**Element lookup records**
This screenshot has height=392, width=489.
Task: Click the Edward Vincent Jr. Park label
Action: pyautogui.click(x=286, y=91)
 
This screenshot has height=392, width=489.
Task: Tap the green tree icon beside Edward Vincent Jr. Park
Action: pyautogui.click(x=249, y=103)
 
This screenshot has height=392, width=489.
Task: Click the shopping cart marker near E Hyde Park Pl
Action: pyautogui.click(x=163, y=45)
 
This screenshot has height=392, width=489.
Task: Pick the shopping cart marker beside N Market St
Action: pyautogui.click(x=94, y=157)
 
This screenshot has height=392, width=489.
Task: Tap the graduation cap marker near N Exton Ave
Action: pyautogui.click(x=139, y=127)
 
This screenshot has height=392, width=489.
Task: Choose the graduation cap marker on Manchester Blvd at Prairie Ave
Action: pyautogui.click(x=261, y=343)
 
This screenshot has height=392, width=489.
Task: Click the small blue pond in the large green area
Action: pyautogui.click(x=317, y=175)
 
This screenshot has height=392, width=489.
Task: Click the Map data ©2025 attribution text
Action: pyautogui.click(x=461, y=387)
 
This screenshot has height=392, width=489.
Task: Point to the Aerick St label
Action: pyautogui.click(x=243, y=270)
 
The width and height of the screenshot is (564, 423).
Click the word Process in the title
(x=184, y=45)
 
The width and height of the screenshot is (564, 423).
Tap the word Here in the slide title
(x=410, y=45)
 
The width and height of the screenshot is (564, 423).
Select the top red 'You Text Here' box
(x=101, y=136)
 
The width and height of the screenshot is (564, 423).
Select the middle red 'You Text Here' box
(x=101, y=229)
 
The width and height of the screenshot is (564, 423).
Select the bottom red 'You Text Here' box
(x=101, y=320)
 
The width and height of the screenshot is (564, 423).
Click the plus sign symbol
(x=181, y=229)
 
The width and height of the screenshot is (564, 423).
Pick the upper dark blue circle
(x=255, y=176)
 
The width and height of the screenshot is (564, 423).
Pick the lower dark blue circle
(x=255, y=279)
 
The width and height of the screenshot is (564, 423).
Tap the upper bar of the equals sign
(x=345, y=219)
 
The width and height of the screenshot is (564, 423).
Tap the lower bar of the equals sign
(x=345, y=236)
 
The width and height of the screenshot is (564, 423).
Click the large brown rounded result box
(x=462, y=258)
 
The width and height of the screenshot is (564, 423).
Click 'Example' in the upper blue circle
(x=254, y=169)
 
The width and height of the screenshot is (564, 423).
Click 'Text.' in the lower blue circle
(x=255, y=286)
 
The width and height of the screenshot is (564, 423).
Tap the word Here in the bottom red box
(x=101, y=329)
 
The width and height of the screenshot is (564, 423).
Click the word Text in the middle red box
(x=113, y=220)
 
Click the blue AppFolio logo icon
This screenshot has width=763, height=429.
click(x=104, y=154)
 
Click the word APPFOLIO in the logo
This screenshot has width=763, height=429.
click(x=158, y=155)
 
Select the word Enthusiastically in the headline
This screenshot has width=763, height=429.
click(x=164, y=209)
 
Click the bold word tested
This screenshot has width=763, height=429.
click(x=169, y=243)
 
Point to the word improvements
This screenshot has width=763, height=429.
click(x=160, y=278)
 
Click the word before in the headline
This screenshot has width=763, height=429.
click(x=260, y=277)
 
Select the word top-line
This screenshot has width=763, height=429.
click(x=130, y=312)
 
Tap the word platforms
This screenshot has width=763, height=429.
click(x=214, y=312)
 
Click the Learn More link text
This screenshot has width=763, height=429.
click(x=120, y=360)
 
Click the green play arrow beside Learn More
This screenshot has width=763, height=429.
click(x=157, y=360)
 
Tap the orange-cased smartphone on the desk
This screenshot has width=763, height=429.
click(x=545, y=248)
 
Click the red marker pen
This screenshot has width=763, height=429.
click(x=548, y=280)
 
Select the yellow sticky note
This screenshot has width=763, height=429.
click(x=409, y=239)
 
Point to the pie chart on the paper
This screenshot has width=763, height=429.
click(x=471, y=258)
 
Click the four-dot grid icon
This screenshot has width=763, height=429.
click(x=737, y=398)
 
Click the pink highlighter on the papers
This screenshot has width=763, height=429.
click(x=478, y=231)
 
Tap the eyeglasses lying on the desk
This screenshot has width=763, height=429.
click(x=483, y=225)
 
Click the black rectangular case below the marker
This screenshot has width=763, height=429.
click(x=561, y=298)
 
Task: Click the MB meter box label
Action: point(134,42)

**WHAT YOU NEED TO DO**
Output all of the lines above as a numbered list, leaving out the blank lines.

**RESPONSE**
1. This screenshot has height=392, width=489.
2. Task: Click the Edward Vincent Jr. Park label
3. Action: pyautogui.click(x=286, y=91)
4. This screenshot has height=392, width=489.
5. Task: Tap the green tree icon beside Edward Vincent Jr. Park
6. Action: pyautogui.click(x=249, y=103)
7. This screenshot has height=392, width=489.
8. Task: Click the shopping cart marker near E Hyde Park Pl
9. Action: pyautogui.click(x=163, y=45)
10. This screenshot has height=392, width=489.
11. Task: Pick the shopping cart marker beside N Market St
12. Action: pyautogui.click(x=94, y=157)
13. This screenshot has height=392, width=489.
14. Task: Tap the graduation cap marker near N Exton Ave
15. Action: pyautogui.click(x=139, y=127)
16. This screenshot has height=392, width=489.
17. Task: Choose the graduation cap marker on Manchester Blvd at Prairie Ave
18. Action: pyautogui.click(x=261, y=343)
19. This screenshot has height=392, width=489.
20. Task: Click the small blue pond in the large green area
21. Action: pyautogui.click(x=317, y=175)
22. This screenshot has height=392, width=489.
23. Task: Click the Map data ©2025 attribution text
24. Action: pyautogui.click(x=461, y=387)
25. This screenshot has height=392, width=489.
26. Task: Point to the Aerick St label
27. Action: pyautogui.click(x=243, y=270)
28. The width and height of the screenshot is (564, 423).
29. Click the word Process in the title
30. (x=184, y=45)
31. The width and height of the screenshot is (564, 423).
32. Tap the word Here in the slide title
33. (x=410, y=45)
34. The width and height of the screenshot is (564, 423).
35. Select the top red 'You Text Here' box
36. (x=101, y=136)
37. The width and height of the screenshot is (564, 423).
38. Select the middle red 'You Text Here' box
39. (x=101, y=229)
40. The width and height of the screenshot is (564, 423).
41. Select the bottom red 'You Text Here' box
42. (x=101, y=320)
43. The width and height of the screenshot is (564, 423).
44. Click the plus sign symbol
45. (x=181, y=229)
46. The width and height of the screenshot is (564, 423).
47. Pick the upper dark blue circle
48. (x=255, y=176)
49. The width and height of the screenshot is (564, 423).
50. Pick the lower dark blue circle
51. (x=255, y=279)
52. The width and height of the screenshot is (564, 423).
53. Tap the upper bar of the equals sign
54. (x=345, y=219)
55. The width and height of the screenshot is (564, 423).
56. Tap the lower bar of the equals sign
57. (x=345, y=236)
58. The width and height of the screenshot is (564, 423).
59. Click the large brown rounded result box
60. (x=462, y=258)
61. The width and height of the screenshot is (564, 423).
62. Click 'Example' in the upper blue circle
63. (x=254, y=169)
64. The width and height of the screenshot is (564, 423).
65. Click 'Text.' in the lower blue circle
66. (x=255, y=286)
67. The width and height of the screenshot is (564, 423).
68. Tap the word Here in the bottom red box
69. (x=101, y=329)
70. The width and height of the screenshot is (564, 423).
71. Click the word Text in the middle red box
72. (x=113, y=220)
73. Click the blue AppFolio logo icon
74. This screenshot has width=763, height=429.
75. click(x=104, y=154)
76. Click the word APPFOLIO in the logo
77. This screenshot has width=763, height=429.
78. click(x=158, y=155)
79. Select the word Enthusiastically in the headline
80. This screenshot has width=763, height=429.
81. click(x=164, y=209)
82. Click the bold word tested
83. This screenshot has width=763, height=429.
84. click(x=169, y=243)
85. Point to the word improvements
86. This screenshot has width=763, height=429.
87. click(x=160, y=278)
88. Click the word before in the headline
89. This screenshot has width=763, height=429.
90. click(x=260, y=277)
91. Select the word top-line
92. This screenshot has width=763, height=429.
93. click(x=130, y=312)
94. Tap the word platforms
95. This screenshot has width=763, height=429.
96. click(x=214, y=312)
97. Click the Learn More link text
98. This screenshot has width=763, height=429.
99. click(x=120, y=360)
100. Click the green play arrow beside Learn More
101. This screenshot has width=763, height=429.
102. click(x=157, y=360)
103. Tap the orange-cased smartphone on the desk
104. This screenshot has width=763, height=429.
105. click(x=545, y=248)
106. Click the red marker pen
107. This screenshot has width=763, height=429.
108. click(x=548, y=280)
109. Select the yellow sticky note
110. This screenshot has width=763, height=429.
111. click(x=409, y=239)
112. Point to the pie chart on the paper
113. This screenshot has width=763, height=429.
114. click(x=471, y=258)
115. Click the four-dot grid icon
116. This screenshot has width=763, height=429.
117. click(x=737, y=398)
118. Click the pink highlighter on the papers
119. This screenshot has width=763, height=429.
120. click(x=478, y=231)
121. Tap the eyeglasses lying on the desk
122. This screenshot has width=763, height=429.
123. click(x=483, y=225)
124. Click the black rectangular case below the marker
125. This screenshot has width=763, height=429.
126. click(x=561, y=298)
127. Task: Click the MB meter box label
128. Action: point(134,42)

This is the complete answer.